- [What needs to be done]: Pictures stay out of the copy. Transcribe exactly, and only, the line with "Given: Click the" through the last line of the entries below.
───── Study material ─────
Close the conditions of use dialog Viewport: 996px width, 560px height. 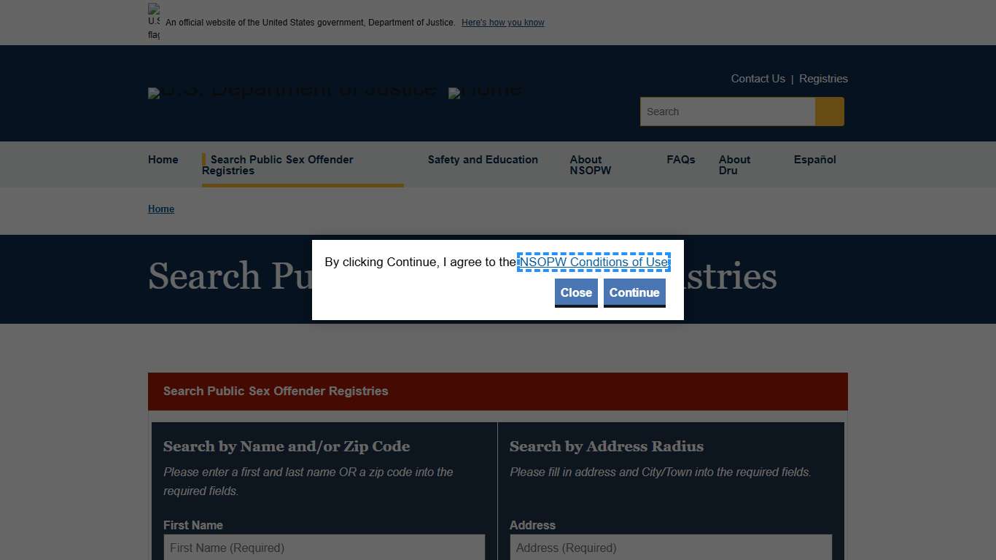point(576,292)

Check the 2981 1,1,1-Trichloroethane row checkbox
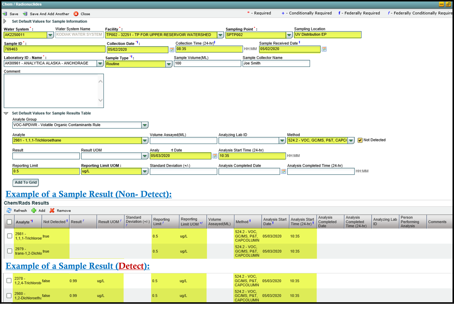(x=10, y=236)
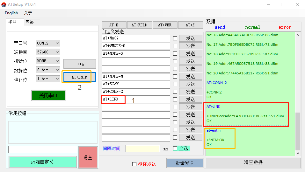The width and height of the screenshot is (305, 172).
Task: Click the red 清空 button
Action: [x=88, y=157]
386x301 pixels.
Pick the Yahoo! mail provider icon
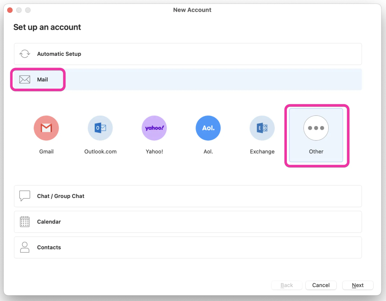154,128
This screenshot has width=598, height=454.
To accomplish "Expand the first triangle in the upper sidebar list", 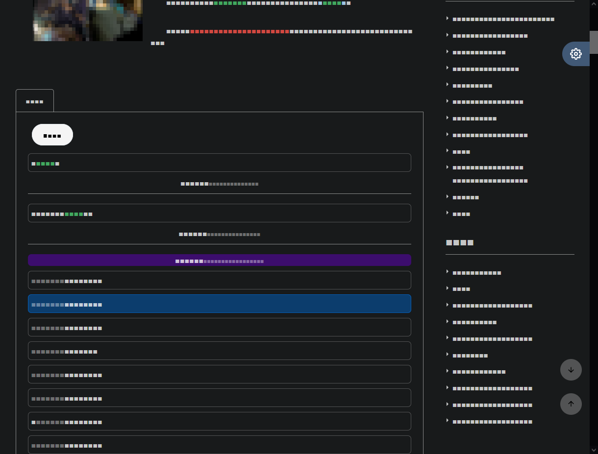I will [x=448, y=19].
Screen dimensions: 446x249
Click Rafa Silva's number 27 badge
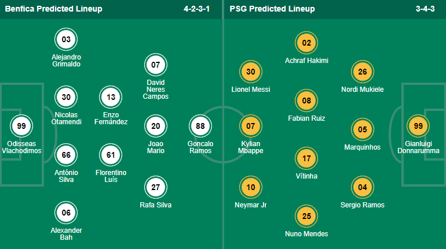click(x=156, y=187)
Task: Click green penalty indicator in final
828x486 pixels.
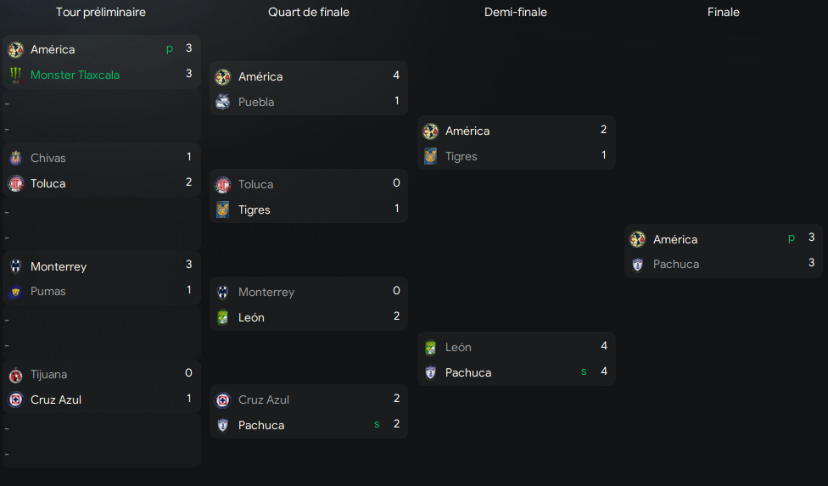Action: tap(791, 238)
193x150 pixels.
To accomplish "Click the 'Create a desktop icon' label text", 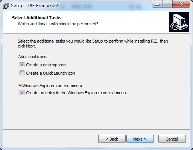I will [46, 65].
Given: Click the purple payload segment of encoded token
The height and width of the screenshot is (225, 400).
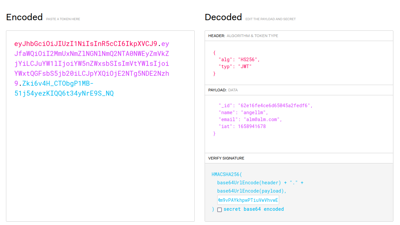Looking at the screenshot, I should [91, 63].
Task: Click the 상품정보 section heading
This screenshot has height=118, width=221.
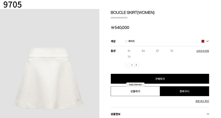Action: tap(115, 114)
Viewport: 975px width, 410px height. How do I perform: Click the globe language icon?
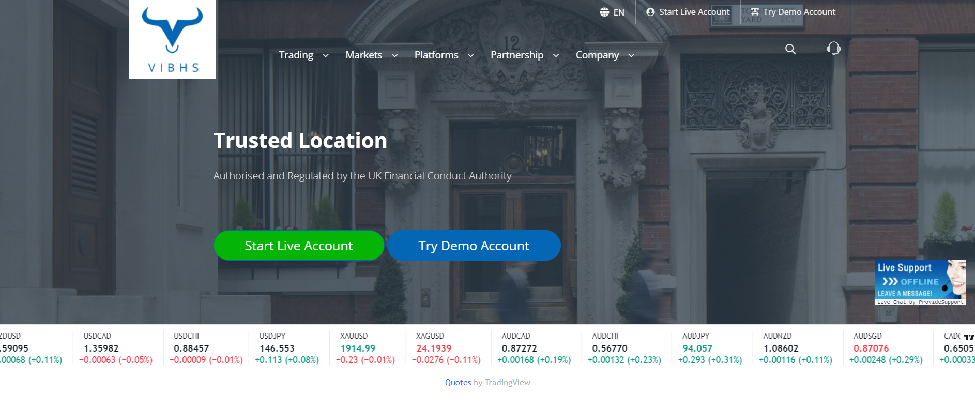(604, 12)
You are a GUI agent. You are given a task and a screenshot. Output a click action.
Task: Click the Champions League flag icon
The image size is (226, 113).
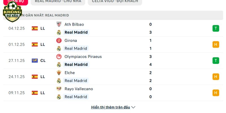pos(35,60)
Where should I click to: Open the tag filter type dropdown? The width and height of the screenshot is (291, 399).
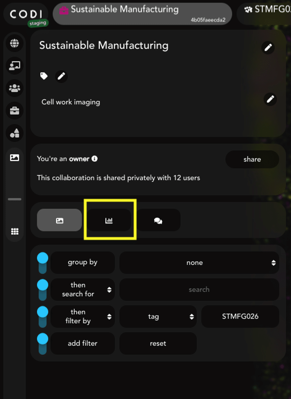coord(158,317)
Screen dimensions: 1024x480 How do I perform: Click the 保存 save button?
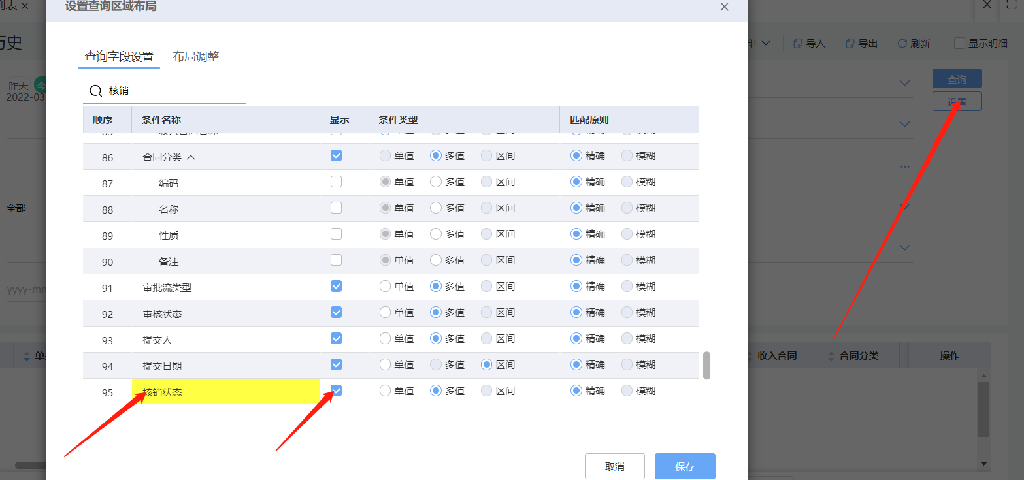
─────
- [Exercise response]:
Given: Click the purple payload segment of encoded token
The height and width of the screenshot is (225, 400).
Looking at the screenshot, I should [91, 63].
Task: Click the 상품정보 section heading
This screenshot has height=118, width=221.
Action: tap(115, 114)
Viewport: 975px width, 410px height. How do I perform: Click the globe language icon?
(604, 12)
You are a GUI agent. You are given a task and a screenshot. Output a click action.
Task: Click the Champions League flag icon
The image size is (226, 113).
pos(35,60)
Where should I click to: Open the tag filter type dropdown? The width and height of the screenshot is (291, 399).
coord(158,317)
Screen dimensions: 1024x480 How do I perform: Click the 保存 save button?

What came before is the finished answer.